> [PROVIDED DATA]
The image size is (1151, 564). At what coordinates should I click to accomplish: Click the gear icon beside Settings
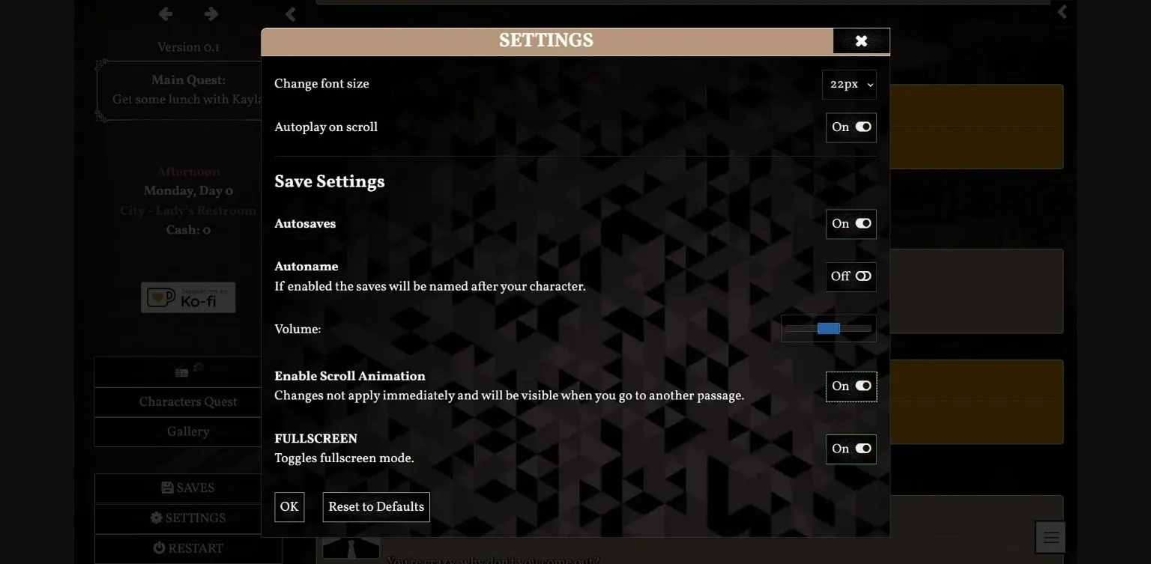point(157,518)
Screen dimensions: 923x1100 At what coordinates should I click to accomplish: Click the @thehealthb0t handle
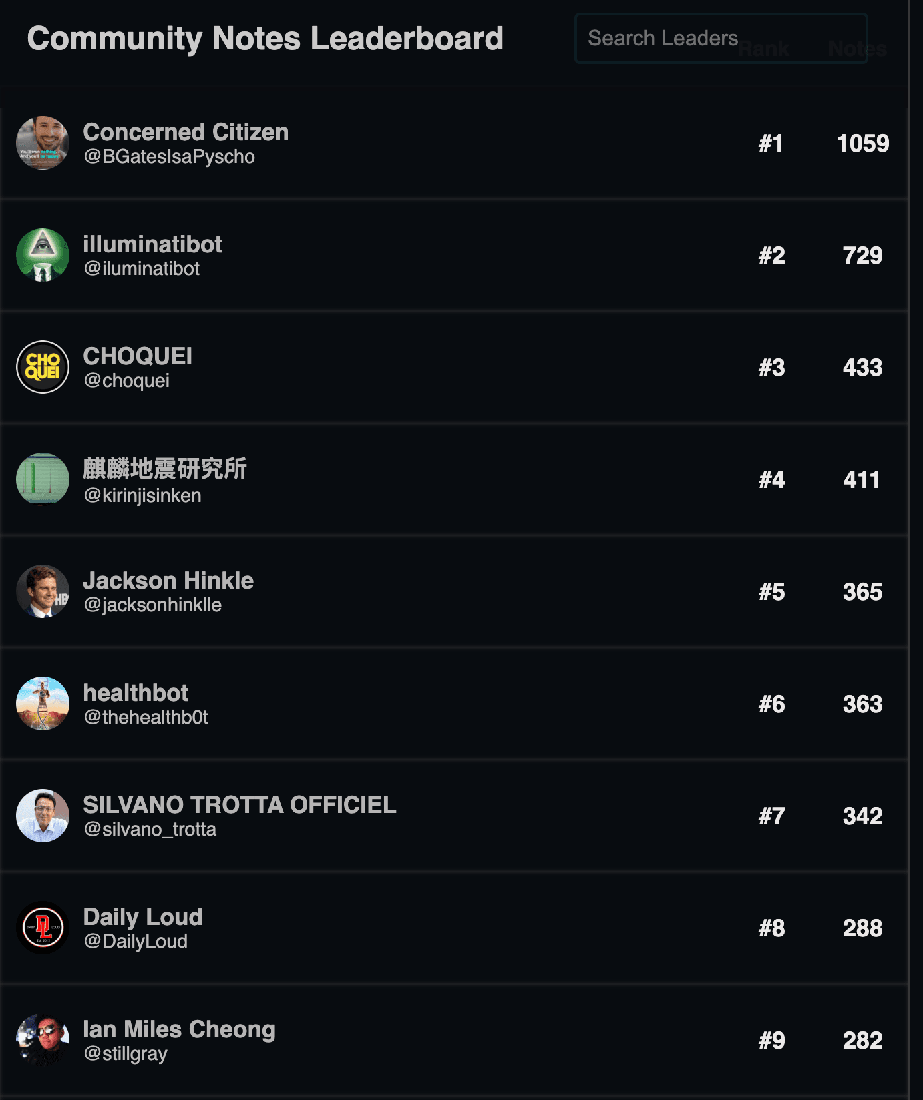click(x=146, y=717)
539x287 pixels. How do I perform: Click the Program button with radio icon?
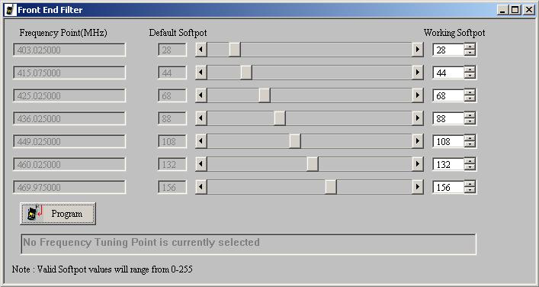(58, 214)
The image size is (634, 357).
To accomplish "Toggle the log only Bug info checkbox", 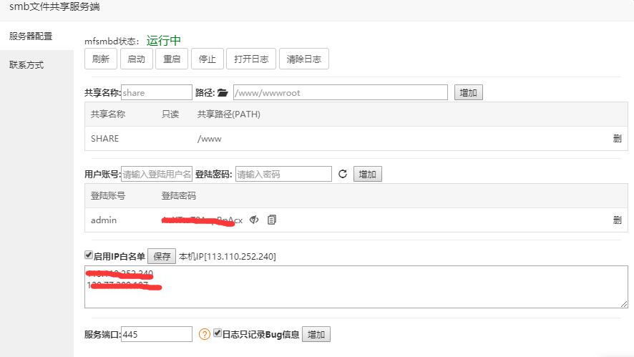I will 218,333.
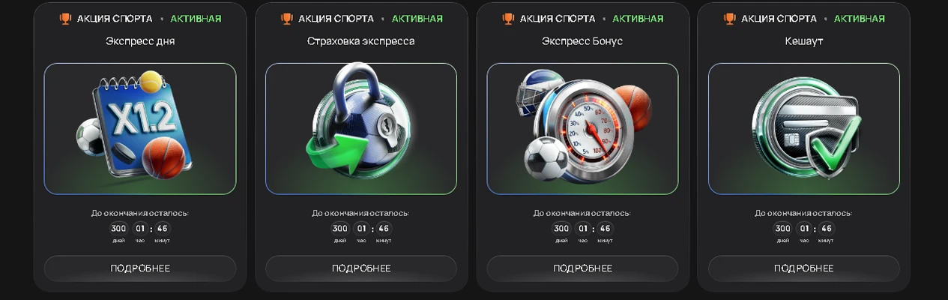The height and width of the screenshot is (300, 948).
Task: Click АКТИВНАЯ status on Экспресс дня card
Action: 196,19
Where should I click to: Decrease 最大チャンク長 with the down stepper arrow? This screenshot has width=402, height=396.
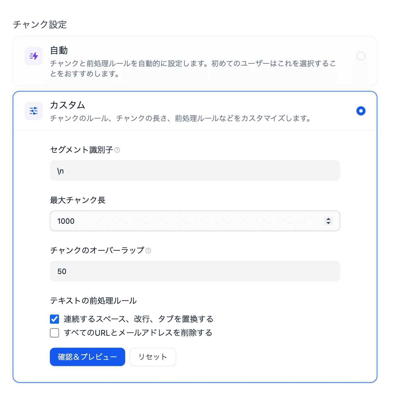328,223
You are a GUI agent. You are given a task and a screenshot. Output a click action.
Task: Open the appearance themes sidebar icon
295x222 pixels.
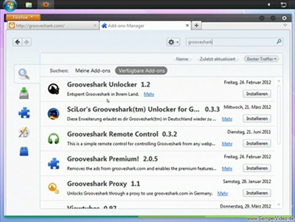(x=24, y=132)

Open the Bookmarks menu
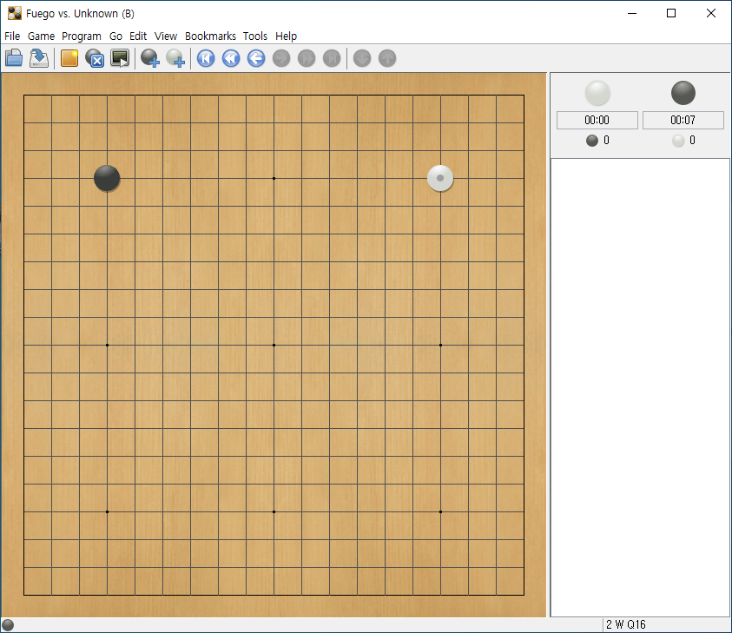pos(210,36)
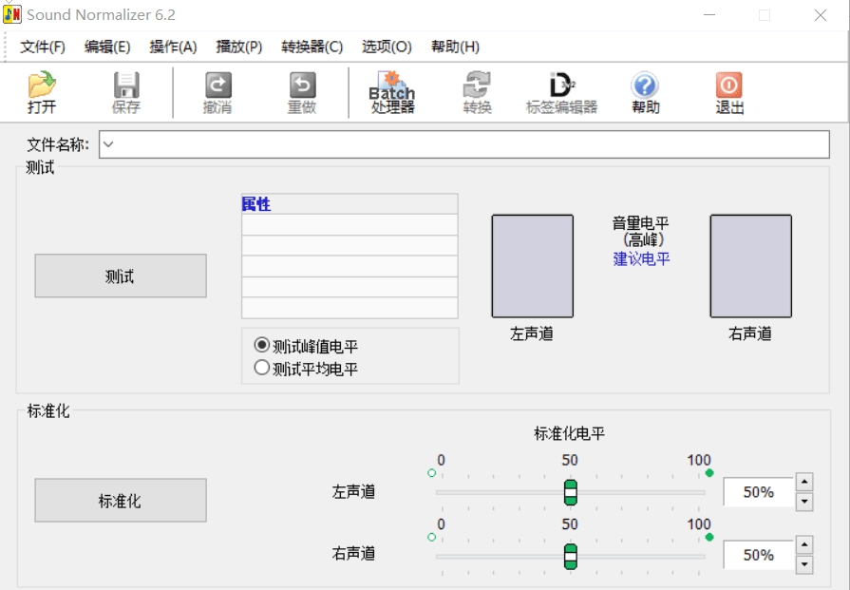Open the 选项(O) menu
This screenshot has width=850, height=590.
tap(384, 46)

> [EXERCISE]
Output as a numbered list the lines of the entries from the one containing "You are a GUI" through the end of the entries, both ends included, with blank lines left out. Omit the pictures from your answer.

> [FULL SOLUTION]
1. You are a GUI agent. You are given a task and a screenshot. Output a click action.
2. Task: Open the appearance themes sidebar icon
3. 295x222 pixels.
4. (x=24, y=132)
5. Open the Bookmarks menu
6. pos(210,36)
7. Open the 选项(O) menu
8. This screenshot has width=850, height=590.
9. tap(384, 46)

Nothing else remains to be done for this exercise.